In August, scientists released some of the first sets of results from the Perseverance rover’s exploration of the Red Planet.
More than 3 billion years ago, a large asteroid slammed into Mars, creating the Lake Lake crater, which stretches almost 48 km across and contains rolling sand dunes and rocky cliffs.
Using scientific instruments aboard Perseverance, scientists began to study the landscape’s past, examining how igneous rocks shaped the crater floor and how water shaped the rocks as the vast lake filled the region.
Perseverance landed on Mars on February 18, 2021. For more than 570 Martian days, the rover has studied almost 12 km of the planet’s surface.
The new research is focused on analyzing the geological formations and features found at the bottom of the crater, including the Maaz and Sate regions.
Lake Crater may look dry and dusty today, but more than 3 billion years ago there was a lake here.
The team’s first set of finds concerns two geological formations, Maaz and Seit. To study the area, the researchers used several instruments aboard the Perseverance, including the SuperCam.

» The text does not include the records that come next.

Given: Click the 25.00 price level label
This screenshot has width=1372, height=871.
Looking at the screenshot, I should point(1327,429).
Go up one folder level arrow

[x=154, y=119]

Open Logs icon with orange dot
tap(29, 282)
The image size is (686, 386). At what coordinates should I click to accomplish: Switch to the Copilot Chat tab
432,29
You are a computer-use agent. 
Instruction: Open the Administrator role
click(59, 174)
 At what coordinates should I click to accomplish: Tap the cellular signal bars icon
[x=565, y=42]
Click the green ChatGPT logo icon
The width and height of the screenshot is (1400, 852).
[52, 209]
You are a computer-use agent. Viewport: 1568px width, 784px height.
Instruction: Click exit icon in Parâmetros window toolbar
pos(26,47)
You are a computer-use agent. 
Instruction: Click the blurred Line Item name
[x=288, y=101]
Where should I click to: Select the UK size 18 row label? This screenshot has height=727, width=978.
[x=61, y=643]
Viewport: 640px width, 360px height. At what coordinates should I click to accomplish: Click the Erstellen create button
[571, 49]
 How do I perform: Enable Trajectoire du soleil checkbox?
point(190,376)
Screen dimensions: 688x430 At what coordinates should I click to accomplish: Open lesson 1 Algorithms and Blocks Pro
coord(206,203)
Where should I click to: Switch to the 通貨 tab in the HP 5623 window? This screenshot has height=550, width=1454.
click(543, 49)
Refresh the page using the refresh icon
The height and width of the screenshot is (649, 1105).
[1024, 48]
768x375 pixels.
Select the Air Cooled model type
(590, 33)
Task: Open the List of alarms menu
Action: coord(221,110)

This rotary instrument is mounted on top of the rover and uses laser light to quantify elements and identify minerals present in various rocks.
A mass of hot molten rock existed at the bottom of the crater, which settled and cooled in several stages, potentially forming both Seit and Maaz. Maaz may also have formed when individual lava flows moved into the crater.
“One of the ideas is that it was a single rock mass formed from the cooling of magma underground,” said geologist Lisa Mayhew.
“But another model is that Maaz may have been formed by lava actively flowing across the surface of Mars.”
To date, the team has filled 13 sample tubes: 12 with rocks and one with an atmospheric sample. In the near future, scientists plan to collect even more rock samples.
In March 2022, Perseverance left the crater floor and traveled to the mission’s most spectacular terrain, the delta. Here, the team will collect rocks that settled to the bottom of the crater when water once flowed on Mars.